__Activity__. Each line below that contains "from" counts once; report the total and nothing more.

------------------------------------------------

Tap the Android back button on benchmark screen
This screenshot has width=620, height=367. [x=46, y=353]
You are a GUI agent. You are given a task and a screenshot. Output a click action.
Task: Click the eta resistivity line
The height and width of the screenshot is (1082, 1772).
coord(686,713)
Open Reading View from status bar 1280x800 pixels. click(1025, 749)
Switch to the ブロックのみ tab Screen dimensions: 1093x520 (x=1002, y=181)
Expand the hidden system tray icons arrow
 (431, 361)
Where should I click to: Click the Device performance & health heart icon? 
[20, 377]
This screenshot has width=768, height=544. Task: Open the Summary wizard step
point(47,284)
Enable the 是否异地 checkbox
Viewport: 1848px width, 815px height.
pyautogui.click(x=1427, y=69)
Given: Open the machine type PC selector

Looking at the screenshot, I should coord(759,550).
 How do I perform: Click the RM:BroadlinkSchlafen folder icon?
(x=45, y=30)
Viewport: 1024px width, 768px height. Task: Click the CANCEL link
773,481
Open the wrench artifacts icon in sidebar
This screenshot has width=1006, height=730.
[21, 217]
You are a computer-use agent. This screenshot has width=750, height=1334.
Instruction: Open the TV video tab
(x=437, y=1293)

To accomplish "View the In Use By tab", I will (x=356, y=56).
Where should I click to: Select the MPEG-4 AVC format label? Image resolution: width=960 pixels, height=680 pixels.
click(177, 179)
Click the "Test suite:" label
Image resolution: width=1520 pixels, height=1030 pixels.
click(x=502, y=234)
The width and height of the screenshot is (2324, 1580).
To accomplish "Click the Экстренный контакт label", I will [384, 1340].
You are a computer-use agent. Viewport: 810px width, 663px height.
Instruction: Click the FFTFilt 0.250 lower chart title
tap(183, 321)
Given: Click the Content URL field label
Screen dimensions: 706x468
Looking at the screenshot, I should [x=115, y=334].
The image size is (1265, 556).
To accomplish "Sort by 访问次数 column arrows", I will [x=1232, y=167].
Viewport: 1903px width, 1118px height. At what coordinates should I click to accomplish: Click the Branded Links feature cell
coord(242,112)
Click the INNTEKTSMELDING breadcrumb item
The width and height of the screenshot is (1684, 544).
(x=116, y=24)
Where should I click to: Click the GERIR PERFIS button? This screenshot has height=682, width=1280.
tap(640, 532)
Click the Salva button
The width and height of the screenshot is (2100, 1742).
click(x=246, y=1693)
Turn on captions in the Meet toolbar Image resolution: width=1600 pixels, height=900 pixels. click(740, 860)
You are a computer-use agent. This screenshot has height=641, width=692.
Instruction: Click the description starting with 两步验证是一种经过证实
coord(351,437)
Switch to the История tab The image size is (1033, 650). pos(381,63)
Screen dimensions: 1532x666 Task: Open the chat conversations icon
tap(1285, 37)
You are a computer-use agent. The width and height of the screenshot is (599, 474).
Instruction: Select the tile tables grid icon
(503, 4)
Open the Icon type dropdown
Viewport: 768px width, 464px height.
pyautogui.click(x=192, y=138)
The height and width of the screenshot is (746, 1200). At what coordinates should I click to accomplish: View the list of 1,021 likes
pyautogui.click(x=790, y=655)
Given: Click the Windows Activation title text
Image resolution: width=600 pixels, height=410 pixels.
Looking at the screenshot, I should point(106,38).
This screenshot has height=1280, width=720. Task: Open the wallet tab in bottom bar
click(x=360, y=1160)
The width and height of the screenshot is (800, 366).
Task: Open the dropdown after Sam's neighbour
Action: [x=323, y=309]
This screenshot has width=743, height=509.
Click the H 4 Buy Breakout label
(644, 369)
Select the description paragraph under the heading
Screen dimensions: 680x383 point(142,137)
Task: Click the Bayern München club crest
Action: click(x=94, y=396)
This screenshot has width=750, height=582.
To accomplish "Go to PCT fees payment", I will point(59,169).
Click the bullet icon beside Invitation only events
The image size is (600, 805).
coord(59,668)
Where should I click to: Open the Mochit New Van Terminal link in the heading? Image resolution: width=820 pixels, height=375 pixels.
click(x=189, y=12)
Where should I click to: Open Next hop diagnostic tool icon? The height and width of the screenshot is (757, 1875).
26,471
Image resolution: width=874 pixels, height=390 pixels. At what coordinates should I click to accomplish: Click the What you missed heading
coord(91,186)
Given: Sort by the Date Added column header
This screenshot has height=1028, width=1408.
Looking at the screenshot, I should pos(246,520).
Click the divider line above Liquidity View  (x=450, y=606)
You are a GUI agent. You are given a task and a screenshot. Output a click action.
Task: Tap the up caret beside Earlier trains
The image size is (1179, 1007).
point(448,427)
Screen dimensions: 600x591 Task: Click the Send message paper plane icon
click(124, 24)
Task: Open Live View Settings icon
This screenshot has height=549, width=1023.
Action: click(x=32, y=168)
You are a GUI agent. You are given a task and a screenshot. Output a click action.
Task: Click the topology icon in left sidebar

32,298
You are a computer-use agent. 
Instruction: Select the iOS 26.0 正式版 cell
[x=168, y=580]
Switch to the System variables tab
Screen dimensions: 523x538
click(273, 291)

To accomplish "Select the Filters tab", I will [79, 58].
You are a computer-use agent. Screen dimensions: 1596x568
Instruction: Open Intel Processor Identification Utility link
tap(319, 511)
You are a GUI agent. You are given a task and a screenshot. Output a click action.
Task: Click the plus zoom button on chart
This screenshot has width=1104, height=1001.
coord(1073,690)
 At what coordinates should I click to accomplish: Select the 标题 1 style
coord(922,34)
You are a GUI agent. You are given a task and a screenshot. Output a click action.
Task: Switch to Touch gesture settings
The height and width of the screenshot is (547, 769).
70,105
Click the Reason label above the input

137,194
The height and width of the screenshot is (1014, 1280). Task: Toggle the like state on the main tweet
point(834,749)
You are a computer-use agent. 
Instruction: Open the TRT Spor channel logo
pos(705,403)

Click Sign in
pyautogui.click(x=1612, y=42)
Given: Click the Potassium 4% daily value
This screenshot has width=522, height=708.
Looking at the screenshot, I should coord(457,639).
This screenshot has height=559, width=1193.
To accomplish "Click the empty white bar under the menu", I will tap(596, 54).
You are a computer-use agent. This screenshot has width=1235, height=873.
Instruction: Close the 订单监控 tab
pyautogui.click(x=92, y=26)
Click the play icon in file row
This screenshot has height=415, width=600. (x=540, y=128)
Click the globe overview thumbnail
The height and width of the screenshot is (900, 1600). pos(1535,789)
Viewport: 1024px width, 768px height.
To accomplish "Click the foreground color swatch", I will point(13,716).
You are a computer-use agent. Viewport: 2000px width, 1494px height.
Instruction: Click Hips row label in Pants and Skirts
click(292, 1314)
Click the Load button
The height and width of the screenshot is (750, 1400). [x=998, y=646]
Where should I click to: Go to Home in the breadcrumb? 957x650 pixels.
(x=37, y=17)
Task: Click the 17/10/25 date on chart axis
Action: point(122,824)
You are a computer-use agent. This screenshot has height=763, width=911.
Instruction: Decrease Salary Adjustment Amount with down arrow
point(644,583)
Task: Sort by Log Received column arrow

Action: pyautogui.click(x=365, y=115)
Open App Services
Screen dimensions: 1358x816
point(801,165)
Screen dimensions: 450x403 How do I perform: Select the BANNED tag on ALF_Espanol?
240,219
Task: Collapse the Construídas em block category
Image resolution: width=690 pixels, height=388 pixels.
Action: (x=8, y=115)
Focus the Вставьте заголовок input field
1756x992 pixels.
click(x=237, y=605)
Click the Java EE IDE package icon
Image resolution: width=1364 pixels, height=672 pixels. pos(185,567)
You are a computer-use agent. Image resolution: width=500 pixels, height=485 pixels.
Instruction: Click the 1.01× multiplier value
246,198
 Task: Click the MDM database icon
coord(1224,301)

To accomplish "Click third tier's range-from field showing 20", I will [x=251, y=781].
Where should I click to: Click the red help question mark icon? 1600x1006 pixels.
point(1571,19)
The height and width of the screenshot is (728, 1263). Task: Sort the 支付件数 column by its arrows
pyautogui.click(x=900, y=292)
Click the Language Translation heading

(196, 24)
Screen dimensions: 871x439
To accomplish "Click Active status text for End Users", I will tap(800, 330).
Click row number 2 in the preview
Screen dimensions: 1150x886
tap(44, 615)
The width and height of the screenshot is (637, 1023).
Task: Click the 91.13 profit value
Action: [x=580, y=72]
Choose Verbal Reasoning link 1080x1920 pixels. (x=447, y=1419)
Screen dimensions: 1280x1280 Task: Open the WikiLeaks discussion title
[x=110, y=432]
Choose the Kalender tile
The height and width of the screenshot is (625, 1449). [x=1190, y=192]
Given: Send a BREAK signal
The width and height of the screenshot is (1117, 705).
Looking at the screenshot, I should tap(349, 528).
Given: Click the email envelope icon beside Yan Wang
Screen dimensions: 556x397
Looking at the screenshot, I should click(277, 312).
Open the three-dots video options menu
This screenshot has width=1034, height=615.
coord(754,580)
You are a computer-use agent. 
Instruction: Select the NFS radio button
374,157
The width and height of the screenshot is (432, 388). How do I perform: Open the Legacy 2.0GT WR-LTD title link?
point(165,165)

------------------------------------------------

__Solution below__. 2